Athens, Greece

Athens has never been on my list of places to visit. Nor Greece, in fact. My visit depended entirely upon my mum's boyfriend getting a job there. He lives two minutes from Thissio train station, thirty seconds from a bakery and about five seconds from an ice cream shop. It's pretty much perfect. My boyfriend and I gladly followed Tom everywhere he walked, which led us to divine linguine carbonara, chocolate cheesecake,  syrup-soaked and chocolate-hazelnut filled pastries and Agistri, an island very close to mainland Greece.

 

Going from the capital city to an island was enlightening. I suppose it is the same in every country - you have slow life and fast life.

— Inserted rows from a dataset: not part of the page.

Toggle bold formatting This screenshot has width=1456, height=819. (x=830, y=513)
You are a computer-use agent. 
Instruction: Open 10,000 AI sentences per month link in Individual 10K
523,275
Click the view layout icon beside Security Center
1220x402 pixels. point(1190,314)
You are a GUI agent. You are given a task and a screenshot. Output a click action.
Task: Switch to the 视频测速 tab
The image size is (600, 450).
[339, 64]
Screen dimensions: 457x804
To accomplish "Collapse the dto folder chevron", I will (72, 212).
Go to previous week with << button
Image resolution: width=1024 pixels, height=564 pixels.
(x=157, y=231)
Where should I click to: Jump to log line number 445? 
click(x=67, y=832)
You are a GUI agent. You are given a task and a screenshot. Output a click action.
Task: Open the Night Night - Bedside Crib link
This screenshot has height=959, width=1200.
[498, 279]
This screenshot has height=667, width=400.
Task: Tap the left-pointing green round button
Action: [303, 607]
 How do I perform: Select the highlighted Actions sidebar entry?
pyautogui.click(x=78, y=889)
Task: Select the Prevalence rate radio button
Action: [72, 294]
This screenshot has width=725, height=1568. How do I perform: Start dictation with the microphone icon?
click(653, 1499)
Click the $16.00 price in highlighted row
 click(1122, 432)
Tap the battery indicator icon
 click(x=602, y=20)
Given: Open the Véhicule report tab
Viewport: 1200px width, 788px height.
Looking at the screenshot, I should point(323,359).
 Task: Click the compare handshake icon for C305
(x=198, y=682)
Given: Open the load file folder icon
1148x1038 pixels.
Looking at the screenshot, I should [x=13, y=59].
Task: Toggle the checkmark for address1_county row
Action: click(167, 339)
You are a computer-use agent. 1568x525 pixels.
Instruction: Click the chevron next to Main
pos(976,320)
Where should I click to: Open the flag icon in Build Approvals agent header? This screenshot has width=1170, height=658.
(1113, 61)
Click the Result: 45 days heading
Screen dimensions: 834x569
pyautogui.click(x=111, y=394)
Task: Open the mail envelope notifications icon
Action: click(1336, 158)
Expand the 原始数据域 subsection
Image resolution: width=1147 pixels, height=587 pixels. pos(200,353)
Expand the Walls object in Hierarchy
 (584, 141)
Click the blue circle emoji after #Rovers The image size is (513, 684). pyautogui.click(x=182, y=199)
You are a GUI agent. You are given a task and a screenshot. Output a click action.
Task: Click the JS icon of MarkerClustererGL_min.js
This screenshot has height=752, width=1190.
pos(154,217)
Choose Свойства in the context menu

People are nicer where they get to move more slowly, and meaner where they are constantly rushing around. Still, rushing in Athens is nothing like rushing in London. People still have time to look around and take in their environment in Athens. That said, I didn't find people that nice, in general. I am becoming very tired of travelling as a black person in European countries. I am sick to death of having people stare at me. People going out of their damn way to turn their entire bodies and heads to look into my eyes with unfriendliness. There is a difference between curious staring and hostile staring. My fellow black travellers and I received more of the latter. It really upset me at some point, but I knew I just had to push past the discomfort. 

 

That unfortunate aspect aside, I really must say how wonderful it is to build an entire city around a central landmark. The Acropolis was nearly constantly visible. Even while we watched an awful mid-20th century Italian film in an open-air cinema (Cine Thissio), we could see the elegant architecture of the Parthenon to our left. I don't care much for ancient history and I absolutely didn't want to pay 30 euros to look closely at old rocks so I did not see any of the Acropolis up close. I spent all my money on food instead, of course. I can't explain how good simple food tasted in Greece. Tomatoes tasted 100 times better than any I'd eaten before. Every Greek salad I ordered was topped with an entire slab of feta cheese. And I'd finish it. Even chips!!! Flippin' chips. Cooked in proper olive oil. Every day I think about the fact that I live on an island with crap weather with soil only good for growing onions and potatoes. Nothing wrong with onions and potatoes but imagine living somewhere bathed in sunlight where the soil sprouts olive trees and tomatoes? I really cannot believe that some people like Britain so much that they never make any attempt to leave it, even briefly. The world is too big, there are too many meals to eat for that kind of mentality. Besides, gyros are difficult to find in Britain, and that's reason enough to leave.

 

Athens offered me beaches and dinners in restaurants at 11pm and thunderstorms and sunshine and so many stray cats. But mostly it offered me the chance to feel extraordinary even while doing ordinary things. I don't know if it's common to all people to romanticise memories of sandy beaches and clear water in their minds, but all I know is that I have over 200 film prints of the colours blue and light brown and I am extremely thankful for that.

 

Photos taken on my Nikon EM and Samsung EXC1.